» The problem: All pictures should be dropped, and only the lines from the top of the entries below through the line containing "Task: Click the 125 y-axis label" repeated exactly, both ends included.

» Exercise materials:
[Start of section]
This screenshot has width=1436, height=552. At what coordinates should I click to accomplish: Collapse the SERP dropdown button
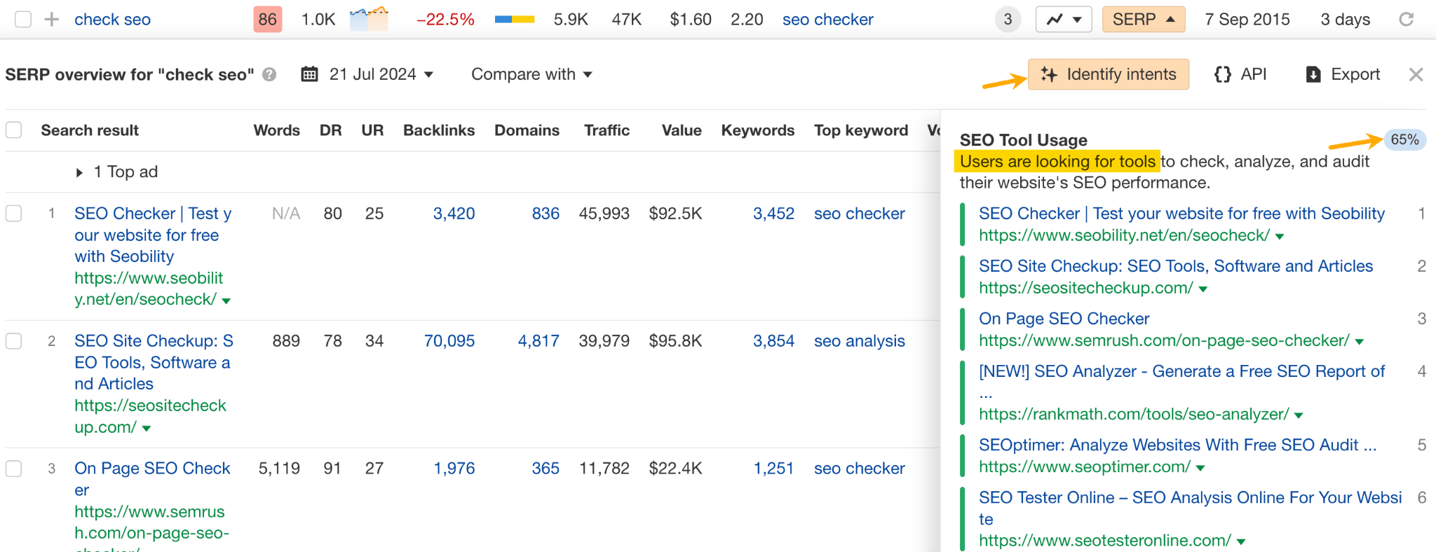[1143, 20]
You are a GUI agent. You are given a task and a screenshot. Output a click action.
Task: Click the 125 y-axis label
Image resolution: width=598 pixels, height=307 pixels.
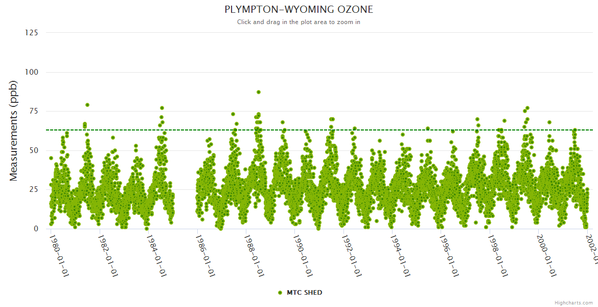tap(32, 33)
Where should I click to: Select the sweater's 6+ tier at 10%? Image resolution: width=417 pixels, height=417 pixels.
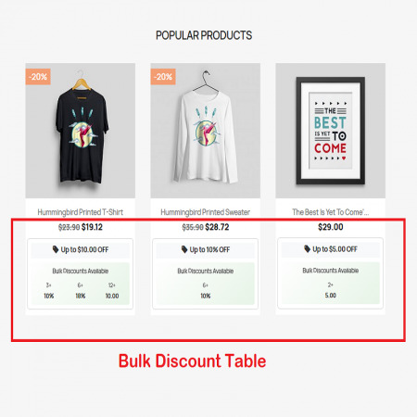[206, 290]
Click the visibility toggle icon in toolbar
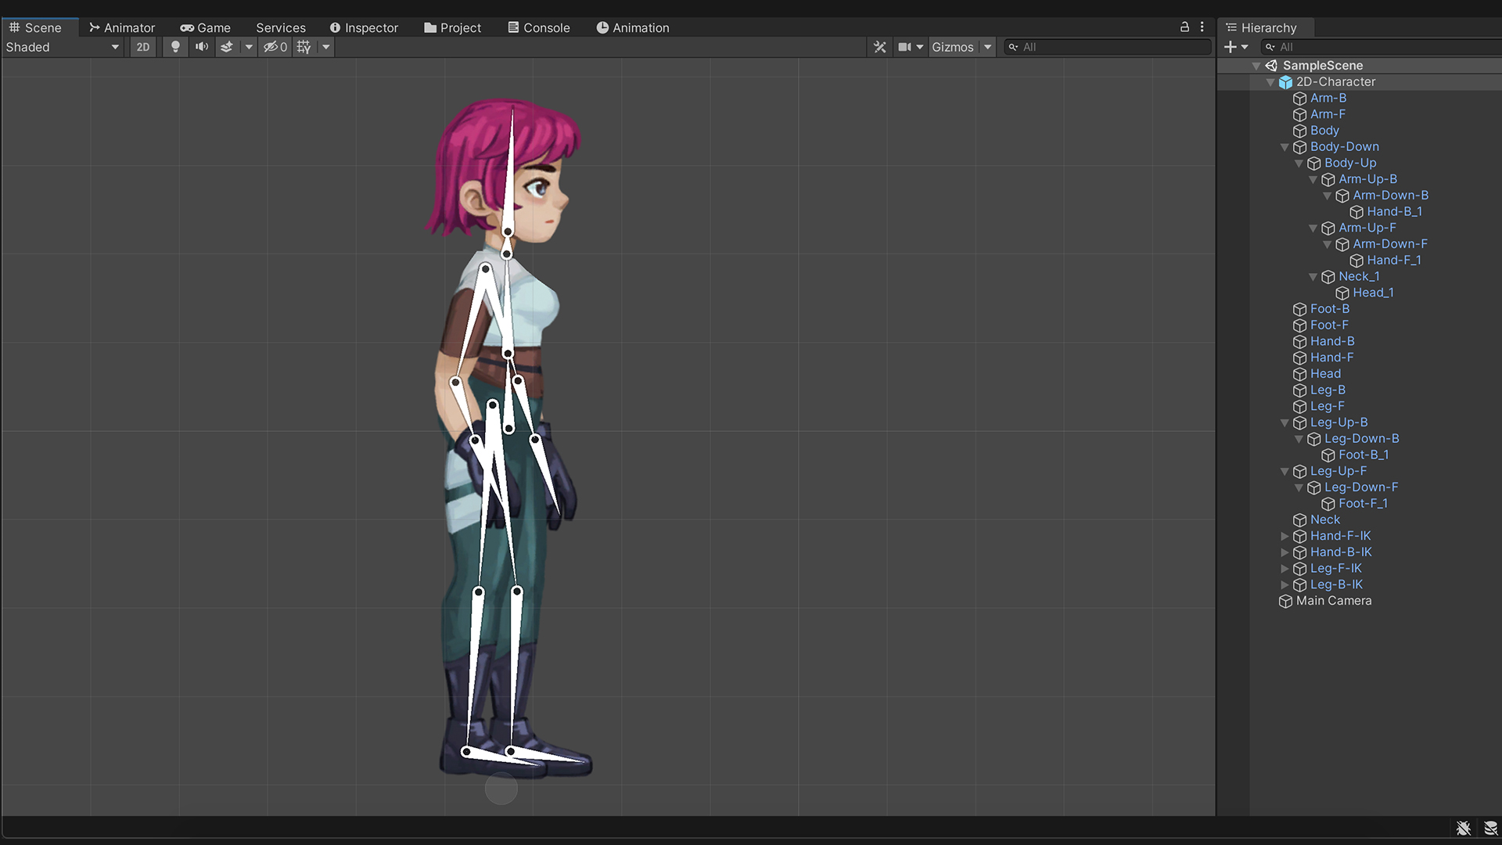 tap(270, 46)
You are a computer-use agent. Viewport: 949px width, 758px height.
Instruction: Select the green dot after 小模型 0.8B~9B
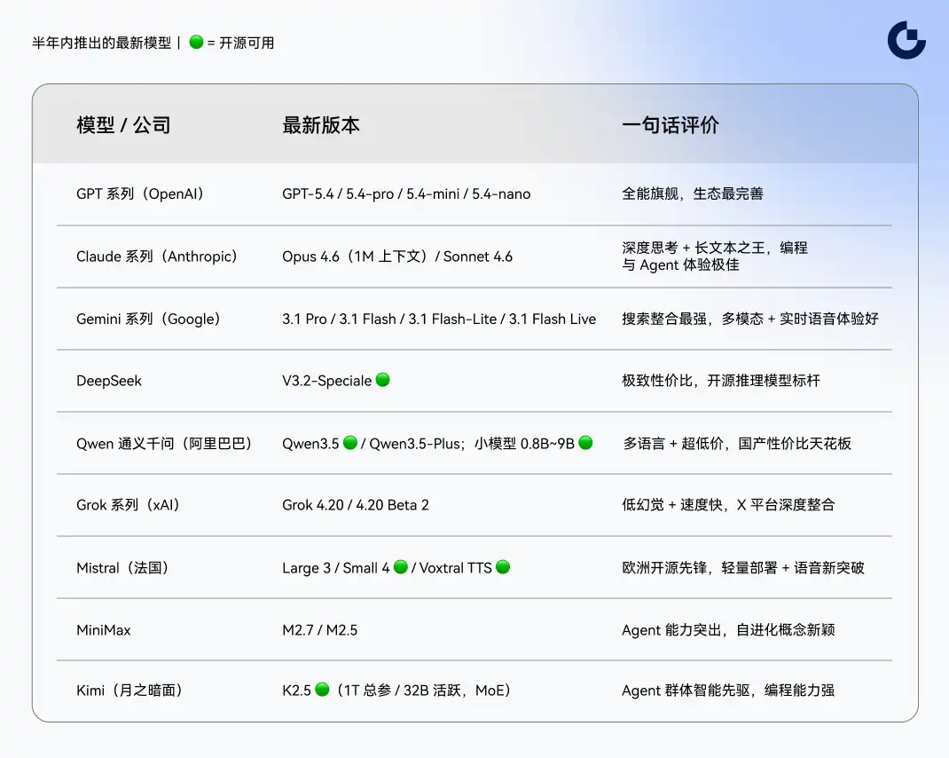(584, 441)
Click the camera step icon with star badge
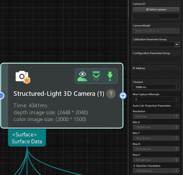Screen dimensions: 183x175 23,77
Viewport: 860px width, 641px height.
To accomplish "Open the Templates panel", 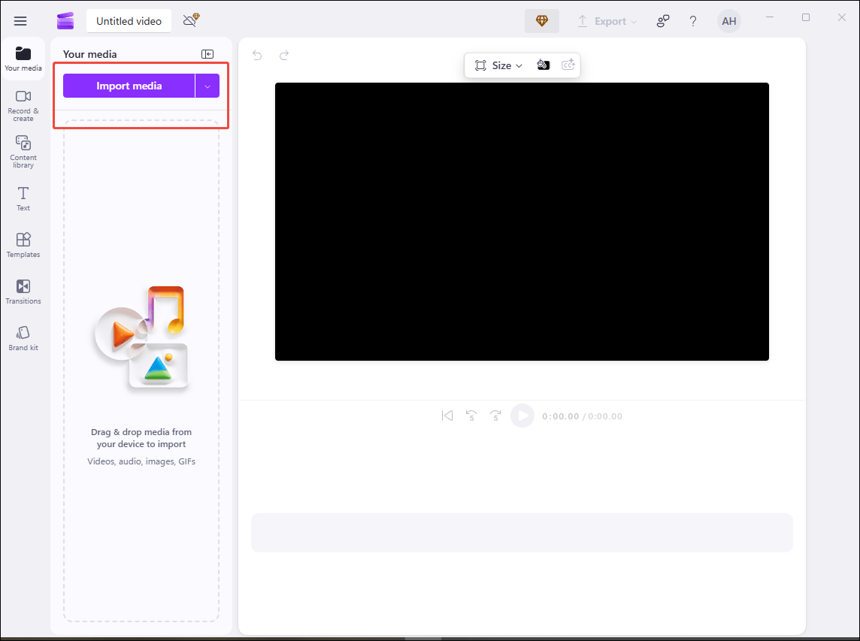I will (23, 244).
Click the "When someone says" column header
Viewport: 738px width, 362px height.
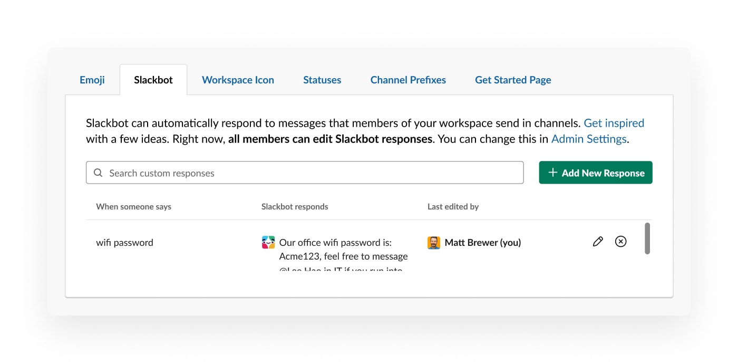pyautogui.click(x=133, y=207)
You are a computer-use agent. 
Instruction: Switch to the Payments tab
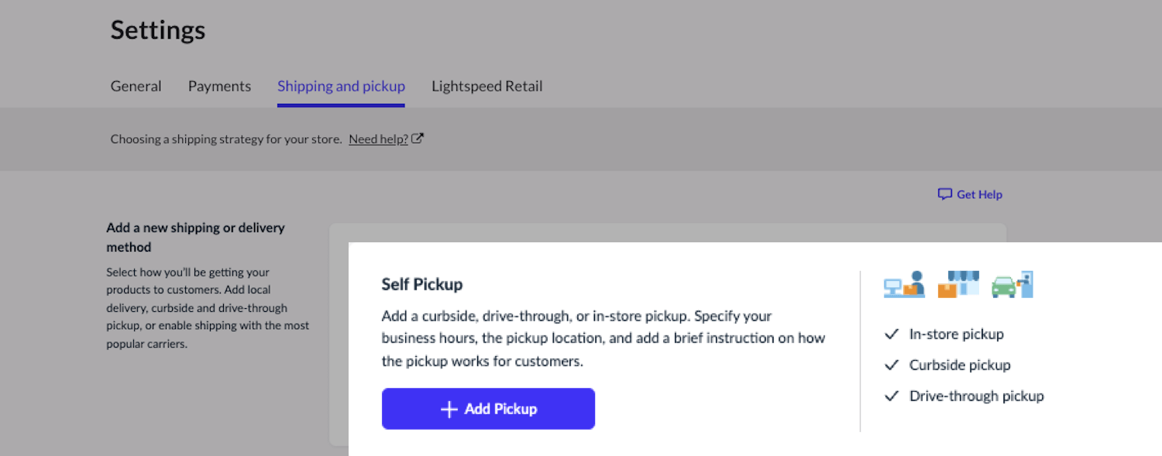[x=219, y=86]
[End of section]
» Answer to the problem:
This screenshot has width=1436, height=552. At what coordinates should I click to accomplish: Collapse the SERP dropdown button
[1143, 20]
You are a GUI agent. You are given a task and a screenshot. Output a click action.
Task: Click the 125 y-axis label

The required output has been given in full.